[[ Information shown, beginning ]]
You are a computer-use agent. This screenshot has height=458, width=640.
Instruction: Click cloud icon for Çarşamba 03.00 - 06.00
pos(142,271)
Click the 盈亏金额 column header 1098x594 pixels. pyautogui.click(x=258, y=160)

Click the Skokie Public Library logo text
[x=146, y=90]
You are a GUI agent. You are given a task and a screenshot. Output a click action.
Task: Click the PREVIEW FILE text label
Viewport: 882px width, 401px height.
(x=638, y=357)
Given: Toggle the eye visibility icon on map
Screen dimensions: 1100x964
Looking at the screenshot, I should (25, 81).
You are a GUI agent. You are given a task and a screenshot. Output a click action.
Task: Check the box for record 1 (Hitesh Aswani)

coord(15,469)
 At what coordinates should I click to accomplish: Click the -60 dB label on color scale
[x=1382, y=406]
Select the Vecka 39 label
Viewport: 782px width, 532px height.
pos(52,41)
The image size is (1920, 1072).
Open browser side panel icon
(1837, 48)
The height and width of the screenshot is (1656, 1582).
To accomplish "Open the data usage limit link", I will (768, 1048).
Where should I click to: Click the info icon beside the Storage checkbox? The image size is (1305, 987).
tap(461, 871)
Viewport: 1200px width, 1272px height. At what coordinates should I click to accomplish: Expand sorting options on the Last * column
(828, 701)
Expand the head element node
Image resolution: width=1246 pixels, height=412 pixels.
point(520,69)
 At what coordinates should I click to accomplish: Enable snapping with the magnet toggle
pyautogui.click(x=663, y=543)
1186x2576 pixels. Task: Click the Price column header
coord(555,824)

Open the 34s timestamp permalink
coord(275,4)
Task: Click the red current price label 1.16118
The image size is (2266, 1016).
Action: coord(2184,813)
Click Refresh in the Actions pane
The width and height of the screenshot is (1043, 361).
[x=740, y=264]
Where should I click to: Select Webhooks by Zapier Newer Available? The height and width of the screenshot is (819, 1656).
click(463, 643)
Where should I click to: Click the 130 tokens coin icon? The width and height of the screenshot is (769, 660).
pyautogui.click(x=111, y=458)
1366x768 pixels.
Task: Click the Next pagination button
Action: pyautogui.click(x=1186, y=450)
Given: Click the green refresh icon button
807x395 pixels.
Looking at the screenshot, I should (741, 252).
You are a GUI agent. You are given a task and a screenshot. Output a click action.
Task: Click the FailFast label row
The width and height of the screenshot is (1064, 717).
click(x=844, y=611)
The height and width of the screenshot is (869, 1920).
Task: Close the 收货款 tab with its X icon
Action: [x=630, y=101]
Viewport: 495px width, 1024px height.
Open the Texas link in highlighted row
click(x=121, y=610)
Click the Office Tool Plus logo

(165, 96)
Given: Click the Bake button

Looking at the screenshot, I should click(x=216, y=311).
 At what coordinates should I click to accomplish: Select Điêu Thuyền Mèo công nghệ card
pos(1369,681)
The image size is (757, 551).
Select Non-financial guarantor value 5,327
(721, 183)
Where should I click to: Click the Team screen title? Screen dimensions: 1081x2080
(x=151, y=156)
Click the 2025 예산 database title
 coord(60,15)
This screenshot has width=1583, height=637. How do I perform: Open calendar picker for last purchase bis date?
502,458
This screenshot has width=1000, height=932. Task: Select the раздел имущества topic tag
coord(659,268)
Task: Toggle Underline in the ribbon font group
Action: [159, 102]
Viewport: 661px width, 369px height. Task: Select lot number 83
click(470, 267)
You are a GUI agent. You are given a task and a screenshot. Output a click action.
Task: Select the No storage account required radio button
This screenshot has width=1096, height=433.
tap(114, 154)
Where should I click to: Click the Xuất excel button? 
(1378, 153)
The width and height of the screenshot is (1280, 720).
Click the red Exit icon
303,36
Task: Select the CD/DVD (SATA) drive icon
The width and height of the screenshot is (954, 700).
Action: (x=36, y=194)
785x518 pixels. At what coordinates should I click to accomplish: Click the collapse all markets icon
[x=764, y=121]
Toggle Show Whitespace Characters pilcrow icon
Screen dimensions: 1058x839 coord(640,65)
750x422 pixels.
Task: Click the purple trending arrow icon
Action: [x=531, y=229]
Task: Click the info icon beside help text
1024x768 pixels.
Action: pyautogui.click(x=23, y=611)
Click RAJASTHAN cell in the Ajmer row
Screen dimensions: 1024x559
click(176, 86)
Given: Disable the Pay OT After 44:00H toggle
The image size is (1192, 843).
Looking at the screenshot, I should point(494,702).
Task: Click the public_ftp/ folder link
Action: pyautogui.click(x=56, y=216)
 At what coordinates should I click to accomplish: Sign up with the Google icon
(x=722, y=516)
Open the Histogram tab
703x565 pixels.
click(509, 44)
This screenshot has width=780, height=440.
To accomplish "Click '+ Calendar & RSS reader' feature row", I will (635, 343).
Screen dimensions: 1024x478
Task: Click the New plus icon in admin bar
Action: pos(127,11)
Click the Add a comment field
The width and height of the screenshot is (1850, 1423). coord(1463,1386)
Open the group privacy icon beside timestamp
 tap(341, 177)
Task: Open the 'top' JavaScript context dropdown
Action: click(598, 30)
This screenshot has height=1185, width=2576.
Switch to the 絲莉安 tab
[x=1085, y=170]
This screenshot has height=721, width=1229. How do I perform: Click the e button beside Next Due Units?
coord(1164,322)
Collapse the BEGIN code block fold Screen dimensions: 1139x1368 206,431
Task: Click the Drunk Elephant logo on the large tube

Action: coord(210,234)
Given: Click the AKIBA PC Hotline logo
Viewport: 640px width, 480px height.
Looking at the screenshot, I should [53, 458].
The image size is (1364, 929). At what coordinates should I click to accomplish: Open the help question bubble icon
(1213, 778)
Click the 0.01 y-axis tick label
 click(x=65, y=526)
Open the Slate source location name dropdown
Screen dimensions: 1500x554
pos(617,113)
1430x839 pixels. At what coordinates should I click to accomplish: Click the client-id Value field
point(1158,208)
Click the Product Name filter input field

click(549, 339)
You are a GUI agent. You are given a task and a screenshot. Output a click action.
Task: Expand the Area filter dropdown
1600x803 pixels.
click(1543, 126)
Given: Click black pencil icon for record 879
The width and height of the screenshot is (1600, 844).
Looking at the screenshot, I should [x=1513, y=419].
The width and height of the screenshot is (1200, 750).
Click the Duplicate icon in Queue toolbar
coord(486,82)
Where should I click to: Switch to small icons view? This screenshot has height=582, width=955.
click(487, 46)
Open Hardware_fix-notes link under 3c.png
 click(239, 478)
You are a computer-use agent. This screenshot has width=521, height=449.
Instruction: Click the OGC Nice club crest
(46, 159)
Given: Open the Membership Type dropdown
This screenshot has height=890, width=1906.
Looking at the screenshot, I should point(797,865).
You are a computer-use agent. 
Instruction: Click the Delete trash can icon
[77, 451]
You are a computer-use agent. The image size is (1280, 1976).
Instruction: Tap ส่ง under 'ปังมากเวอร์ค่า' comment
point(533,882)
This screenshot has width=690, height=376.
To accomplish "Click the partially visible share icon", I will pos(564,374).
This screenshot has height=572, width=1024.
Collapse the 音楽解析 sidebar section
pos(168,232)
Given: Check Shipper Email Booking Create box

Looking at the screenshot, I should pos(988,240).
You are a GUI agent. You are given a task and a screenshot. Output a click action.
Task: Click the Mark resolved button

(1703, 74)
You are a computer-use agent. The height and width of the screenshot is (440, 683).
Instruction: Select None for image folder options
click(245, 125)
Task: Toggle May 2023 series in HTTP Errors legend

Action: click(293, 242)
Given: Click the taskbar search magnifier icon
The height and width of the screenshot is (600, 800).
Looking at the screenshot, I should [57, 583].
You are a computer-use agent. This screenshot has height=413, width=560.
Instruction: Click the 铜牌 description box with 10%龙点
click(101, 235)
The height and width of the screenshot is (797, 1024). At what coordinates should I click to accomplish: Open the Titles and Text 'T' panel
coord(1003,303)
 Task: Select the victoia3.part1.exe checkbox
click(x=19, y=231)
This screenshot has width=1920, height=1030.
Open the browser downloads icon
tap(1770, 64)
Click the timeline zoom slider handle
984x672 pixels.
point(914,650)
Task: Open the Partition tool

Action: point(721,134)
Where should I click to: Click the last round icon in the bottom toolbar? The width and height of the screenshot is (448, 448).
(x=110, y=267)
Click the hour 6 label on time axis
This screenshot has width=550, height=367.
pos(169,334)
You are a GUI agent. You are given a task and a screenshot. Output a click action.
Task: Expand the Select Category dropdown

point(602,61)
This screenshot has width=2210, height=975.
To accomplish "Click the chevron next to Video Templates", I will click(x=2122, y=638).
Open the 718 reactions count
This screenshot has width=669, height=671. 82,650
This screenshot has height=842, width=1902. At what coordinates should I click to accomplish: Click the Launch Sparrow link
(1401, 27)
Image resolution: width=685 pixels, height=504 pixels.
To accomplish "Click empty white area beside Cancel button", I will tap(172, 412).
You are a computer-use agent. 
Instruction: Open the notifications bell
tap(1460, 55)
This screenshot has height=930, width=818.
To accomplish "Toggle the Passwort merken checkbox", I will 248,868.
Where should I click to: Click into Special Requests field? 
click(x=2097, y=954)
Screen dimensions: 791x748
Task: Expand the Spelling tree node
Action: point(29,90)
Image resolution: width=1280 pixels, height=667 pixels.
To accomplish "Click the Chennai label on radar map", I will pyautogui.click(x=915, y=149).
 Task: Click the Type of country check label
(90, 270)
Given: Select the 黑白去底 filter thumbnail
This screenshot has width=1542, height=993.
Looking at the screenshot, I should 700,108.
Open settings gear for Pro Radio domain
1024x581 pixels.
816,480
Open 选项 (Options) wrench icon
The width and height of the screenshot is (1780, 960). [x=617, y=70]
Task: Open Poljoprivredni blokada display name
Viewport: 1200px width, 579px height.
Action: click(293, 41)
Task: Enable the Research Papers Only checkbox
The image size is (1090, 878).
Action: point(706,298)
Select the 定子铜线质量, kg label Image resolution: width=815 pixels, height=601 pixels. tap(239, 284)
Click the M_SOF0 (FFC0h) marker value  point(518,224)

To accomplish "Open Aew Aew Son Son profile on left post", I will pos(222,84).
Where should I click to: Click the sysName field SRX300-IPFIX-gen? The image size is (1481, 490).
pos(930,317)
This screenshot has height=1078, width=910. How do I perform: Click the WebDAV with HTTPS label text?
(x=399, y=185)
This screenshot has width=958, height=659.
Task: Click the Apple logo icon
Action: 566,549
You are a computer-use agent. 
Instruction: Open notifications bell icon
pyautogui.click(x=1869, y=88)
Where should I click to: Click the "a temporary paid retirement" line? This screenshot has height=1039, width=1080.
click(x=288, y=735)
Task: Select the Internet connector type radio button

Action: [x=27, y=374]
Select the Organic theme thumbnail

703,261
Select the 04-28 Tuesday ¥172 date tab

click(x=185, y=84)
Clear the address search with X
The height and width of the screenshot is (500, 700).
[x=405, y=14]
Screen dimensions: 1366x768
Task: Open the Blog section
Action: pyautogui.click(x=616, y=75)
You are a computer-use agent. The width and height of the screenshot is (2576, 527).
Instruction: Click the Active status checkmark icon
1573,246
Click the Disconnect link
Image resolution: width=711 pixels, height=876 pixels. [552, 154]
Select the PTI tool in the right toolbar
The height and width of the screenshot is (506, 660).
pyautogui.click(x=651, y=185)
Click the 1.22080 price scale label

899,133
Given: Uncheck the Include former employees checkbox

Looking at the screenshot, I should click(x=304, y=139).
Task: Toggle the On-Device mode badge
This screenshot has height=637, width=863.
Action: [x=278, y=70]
[[ Information shown, end ]]
Only the lines above starting at the one containing "785x518 pixels. At" and ending at the one containing "Task: Click the info icon beside help text", both included, are to be returned, exactly as they read.

→ **Reply**
785x518 pixels. At what coordinates should I click to accomplish: Click the collapse all markets icon
[x=764, y=121]
Toggle Show Whitespace Characters pilcrow icon
Screen dimensions: 1058x839 coord(640,65)
750x422 pixels.
Task: Click the purple trending arrow icon
Action: [x=531, y=229]
Task: Click the info icon beside help text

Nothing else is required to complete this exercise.